OBJECTIVES: : To present findings on the prevalence, correlates, and psychiatric comorbidity of Diagnostic and Statistical Manual of Mental Disorders, Fourth Edition posttraumatic stress disorder (PTSD) and partial PTSD in a nationally representative sample of U.S. older adults. DESIGN, SETTING, AND PARTICIPANTS: : Face-to-face interviews with 9,463 adults age 60 years and older in the Wave 2 National Epidemiologic Survey on Alcohol and Related Conditions. MEASUREMENTS: : Sociodemographic correlates; worst stressful experiences; comorbid lifetime mood, anxiety, substance use, and personality disorders; psychosocial functioning; and suicide attempts. RESULTS: : Lifetime prevalences ± standard errors of PTSD and partial PTSD were 4.5% ± 0.25 and 5.5% ± 0.27, respectively. Rates were higher in women (5.7% ± 0.37 and 6.5% ± 0.39) than in men (3.1% ± 0.31 and 4.3% ± 0.37). Older adults with PTSD most frequently identified unexpected death of someone close, serious illness or injury to someone close, and their own serious or life-threatening illness as their worst stressful events. Older adults exposed to trauma but without full or partial PTSD and respondents with partial PTSD most often identified unexpected death of someone close, serious illness or injury to someone close, and indirect experience of 9/11 as their worst events. PTSD was associated with elevated odds of lifetime mood, anxiety, drug use, and borderline and narcissistic personality disorders and decreased psychosocial functioning.
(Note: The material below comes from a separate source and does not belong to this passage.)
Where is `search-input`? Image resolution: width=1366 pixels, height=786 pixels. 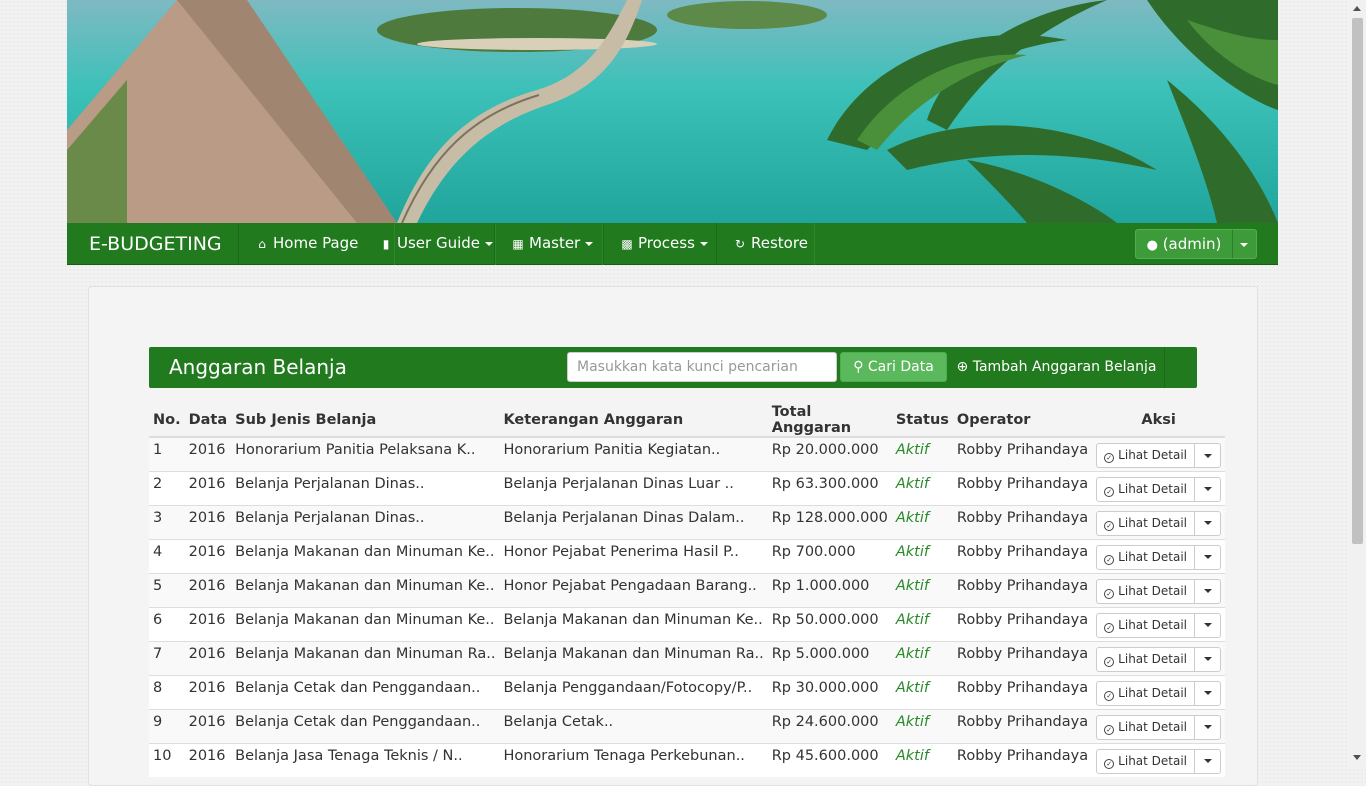 search-input is located at coordinates (702, 367).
Partial PTSD was associated with elevated odds of mood, anxiety, and narcissistic and schizotypal personality disorders and poorer psychosocial functioning relative to older adults exposed to trauma but without full or partial PTSD. CONCLUSIONS: : PTSD among older adults in the United States is slightly more prevalent than previously reported and is associated with considerable psychiatric comorbidity and psychosocial dysfunction. Partial PTSD is associated with significant psychiatric comorbidity, particularly with mood and other anxiety disorders.